3.2 The Feedback Panel

The feedback panel tells the user about the result of each command; this is of most use when he or she has done something that CODE4 does not like. Our philosophy toward such checking is the result of four or five years experience with this and previous versions of CODE, i.e. it reflects the kinds of use and users for which CODE4 has been designed.

CODE4 announces in the feedback panel a number of common semantic errors that users make on the fly, for example, an attempt to delete a concept that is the origin of one or more properties (which would be lost if nothing were done about it). The user is offered several easy solutions. In this example, the user would have the choice to: 1) Move the properties "up" to the superconcept or 2) Delete the concept anyway and lose the property too.

In normal operation, the execution of all user commands results in a notation being added to the feedback panel describing what has changed. In the case where nothing has changed (a failed command or an incomplete command) a list of alternatives is presented. In no case is the user forced to pick an alternative, therefore CODE4’s user interface can be said to be ‘non-modal’. When the feedback panel presents a set of choices for the completion of a command, the user may perform other operations (e.g. querying the system to gather decision-making information) before making a choice, or may abandon the command entirely.

3.3 Knowledge Maps

A knowledge map is a software abstraction that allows allows for the manipulation of a network of concepts. The knowledge map defines the network in terms of some starting concepts and some relations that recursively relate the starting concepts to other concepts. The word 'map' is used instead of 'directed graph' which may be preferred by some mathematicians to prevent confusion with the graphs drawn by the user interface (although these graphs use knowledge maps, other user interface components use knowledge maps as well.).

An example is a knowledge map that displays the entire 'isa hierarchy'. Its starting concept is the top concept, 'thing'. Its relation is the 'subconcept' relation. A knowledge map that displayed a subtree of the isa hierarchy would have a different starting concept. A knowledge map that displayed a finite state machine might have several starting states and use the 'outgoing transition' relation. Knowledge maps are implemented for the kinds of ‘hierarchies’ described in section 2.2.

The knowledge map interface presents a simple set of commands for navigating around the nodes; adding, moving and deleting nodes and links; displaying or highlighting particular subsets (see section 3.5); and opening other windows that depend on what is selected in the current one. The commands work identically regardless of the kind of knowledge map.

3.4 Browsers

In order to display knowledge a user must choose both a knowledge map and a browser type. Three basic browser types are described in this section: Outline browsers, graphical browsers and matrix browsers. Commands that operate on these browsers (especially the first two) are very similar. A new browser can be opened as a separate window or as a new pane in an existing window; pane sizes can also be adjusted.

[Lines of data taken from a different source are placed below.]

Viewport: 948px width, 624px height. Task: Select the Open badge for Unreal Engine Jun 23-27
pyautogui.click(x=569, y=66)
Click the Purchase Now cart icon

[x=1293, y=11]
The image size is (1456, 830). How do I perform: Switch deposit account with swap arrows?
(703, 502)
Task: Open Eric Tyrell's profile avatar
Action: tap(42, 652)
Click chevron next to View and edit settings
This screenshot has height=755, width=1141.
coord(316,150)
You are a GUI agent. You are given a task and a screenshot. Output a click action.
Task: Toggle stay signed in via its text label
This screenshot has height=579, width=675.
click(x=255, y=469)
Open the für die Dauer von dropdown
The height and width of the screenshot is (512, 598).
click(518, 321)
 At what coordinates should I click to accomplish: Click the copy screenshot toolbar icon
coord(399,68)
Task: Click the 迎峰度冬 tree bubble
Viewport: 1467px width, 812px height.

Browsers allow direct manipulation of nodes and links, and the issuing of commands to the underlying knowledge map or masks (section 3.5). Sets of concepts may be selected for moving, deleting, enlarging in another view, temporarily hiding, reparenting, deleting etc. Individual concepts may be selected for renaming. There is no limit to the number of browsers that may be open at a time, and the consequences of changes made in one browser are immediately reflected in all others.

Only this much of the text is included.